English Dub Review: Release the Spyce “From Hatsume With Love”

What do we know about Hatsume Aoba? Do we know things? Let’s find out.

Overview

While the girls are laughing about abusing the 10-year-old they’re holding captive at the base, the focus is turned onto Hatsume — specifically, her kind, emotionally intelligent nature. There’s no one more aware of this than her apprentice, Goe, who definitely does not have a gigantic crush on her. She also does not get jealous when Hatsume finds Theresia and asks her to hang out after school, to reconcile their differences.

Everyone in Tsukikage seems to be vying for the attention of their mentors, like Momo, Fuma, and Goe all go shopping for swimsuits. After Goe catches herself daydreaming about Hatsume complimenting her in her bikini, she leaves the store, flustered.

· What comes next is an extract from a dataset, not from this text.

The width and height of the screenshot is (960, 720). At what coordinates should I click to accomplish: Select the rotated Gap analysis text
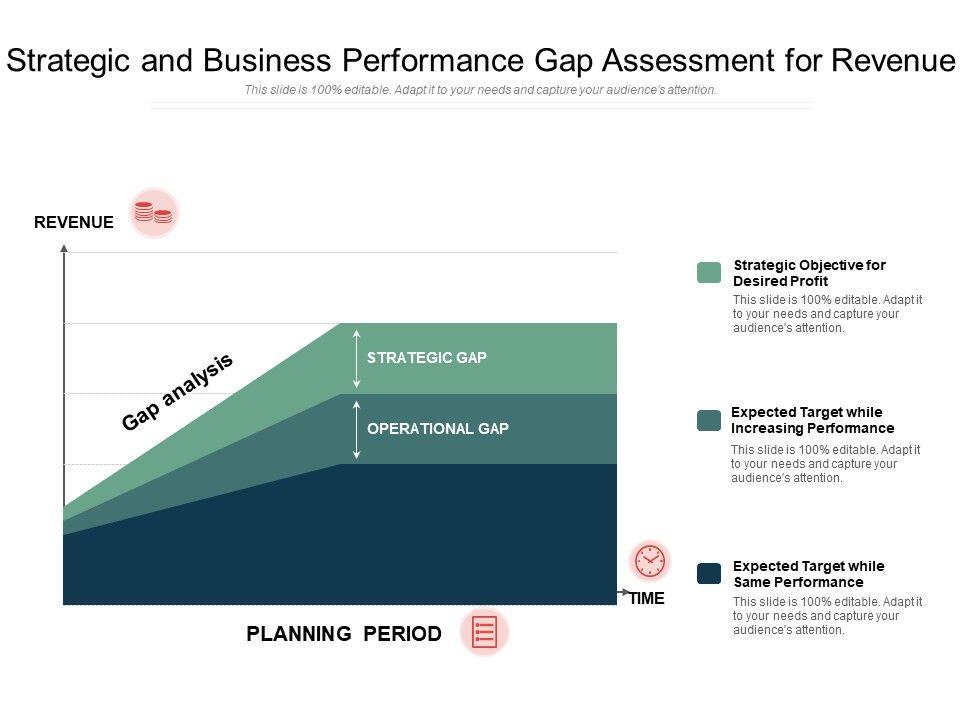(x=177, y=391)
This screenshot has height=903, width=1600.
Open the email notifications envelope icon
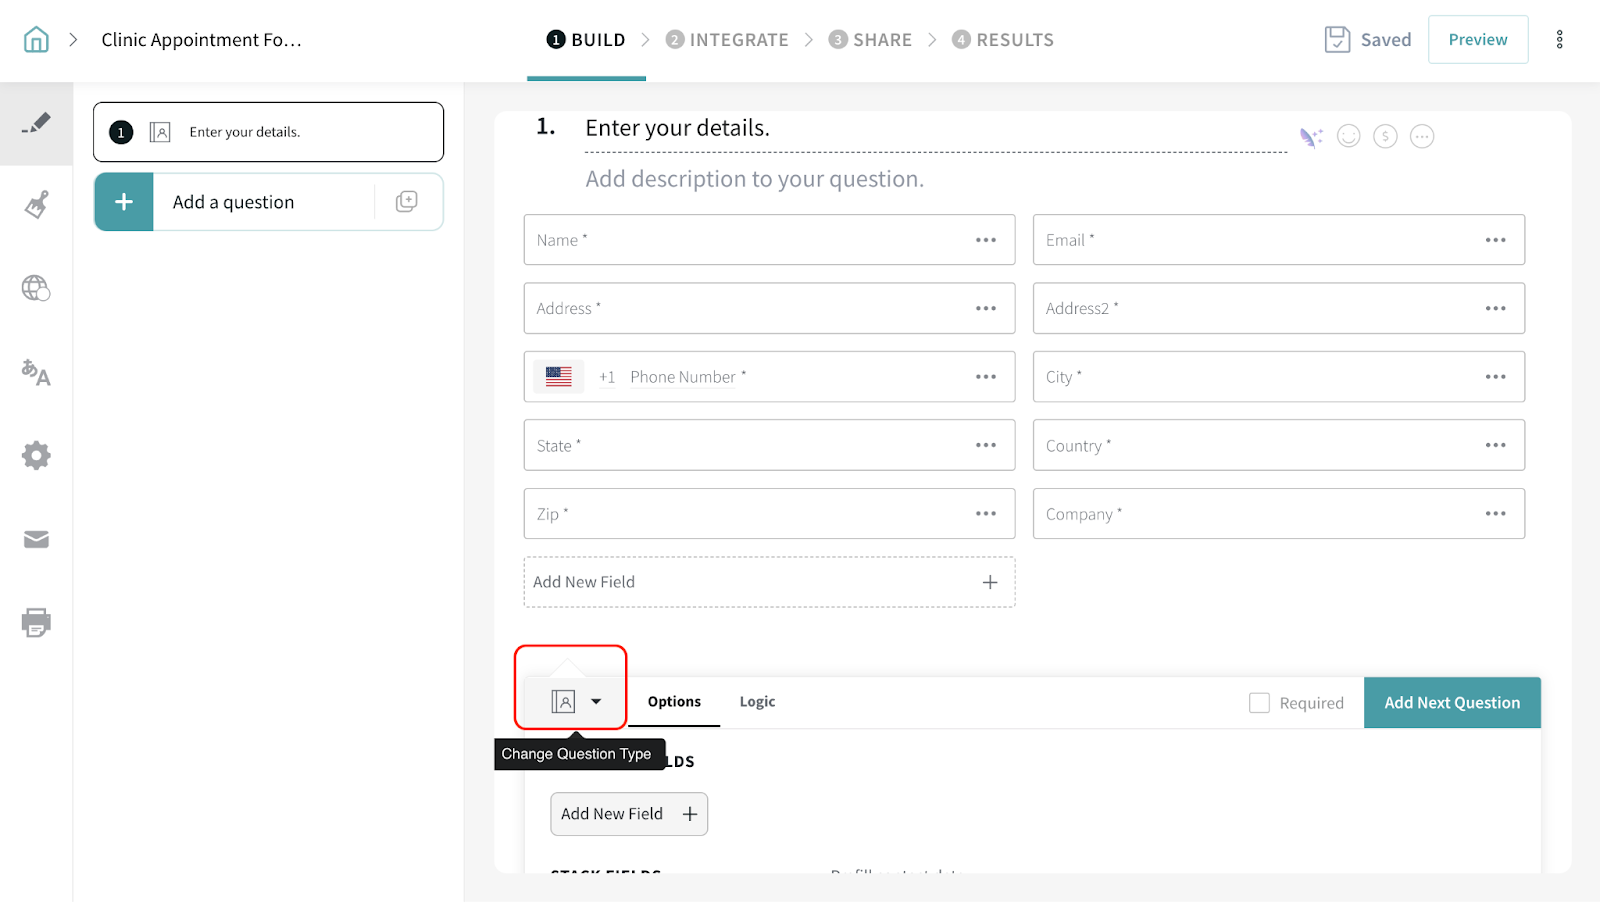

Meanwhile, the Big Bad Moryo Leader goes undercover and releases an airborne drug onto the public as a test, causing citizens to lose their sense of self and be temporarily mind controlled to do anything — ultimately turning them into soldiers.

Hatsume hears about this during her pancake date with Theresia, but maintains a subtle composure about it since she infers Theresia is most likely working for Moryo and trying to confirm the identities of the Tsukikage members. After Hatsume hears Goe’s mind has been enslaved, she drops the ball right then and there to Theresia that she is in Tsukikage — and that she knows she’s working for Moryo. Hatsume then manipulates Theresia into thinking she’s given her a deadly poison so that she can spring into action and help Goe.

When Hatsume finds Goe, she’s raided a random, sketchy company — maiming everyone in the building. Hanzo and Momo can’t take her down, but Hatsume gets through to her by saying that she loves her. Goe returns to normal, is hospitalized, and confesses to Hatsume that she’d like to spend more time with her.

Our Take

Release the Spyce has been entertaining so far — for the right reasons? Probably not. There’s a lot of dialogue and plot direction that makes the series hard to take seriously, and this episode was no exception. With some characters (i.e., Momo and Fuma) it’s hard to tell if they genuinely just look up to their mentors, or if they have romantic feelings for them. Whether this is done with purposeful ambiguity or not is unclear, but either way, some touchy-feely lines feel out of place in certain scenes (“Mentor, whenever I feel your touch, I immediately start to recover.” Momo, Goe is trying to kill you both — hash this out later.) With these character interactions, it’s hard to determine whether the show is queer-baiting, or just executing fan-service poorly.

Despite those drawbacks, the episode had another original song that enhanced its overall tone during Goe’s Shadow the Hedgehog phase — and this time, it was correctly overlaid while the voice lines took priority. Tonally, “From Hatsume With Love” tried to hit all the bases with action, romance, suspense, and mystery — but the meat-and-potatoes of the episode wasn’t due to the music, or the action sequences.

It was Hatsume Aoba’s fantastic ability to wake the viewer up and give them a reason to keep watching.

The entire table scene with Hatsume and Theresia was one of the most savage, enthralling parts of the series so far. It’s like The Fox and the Hound, but with anime girls, and in this version, one of them poisons the other in a Saw-esque mind game, additionally threatening to hold them prisoner and care for them in a way that’s vaguely reminiscent of Munchausen by Proxy. The entire scene is worth a re-watch on its own — little details like Theresia tensing with anger when Hatsume mentions that she “has to save her friend” really hammer in their character motivations and psyches.

Praise aside, now that Theresia knows Hatsume’s identity as a Tsukikage member — confirming it to Moryo — it’s a wonder what Hatsume will do with the information she has about Theresia being involved in Moryo. So far, it seems like she might even keep it a secret — and with her calm, unnervingly analytical demeanor, it’s only a matter of time before she figures out Katrina is a spy.

All in all, we leave this episode with one indisputable fact: Hatsume is the best girl.

Score
6.5/10

Kayla Gleeson

Kayla Gleeson is an entertainment writer and media player, with work involved in shows such as Anthony Bourdain's "Parts Unknown" and Chicken Soup for the Soul's "Hidden Heroes." In addition to her work on BubbleBlabber, she also has dozens upon dozens of published articles for RockYou Media. Aside from immersing her life in cartoons, she loves to write and read poetry, be outdoors, go to conventions, and indulge in Alan Resnick stylings of comedy.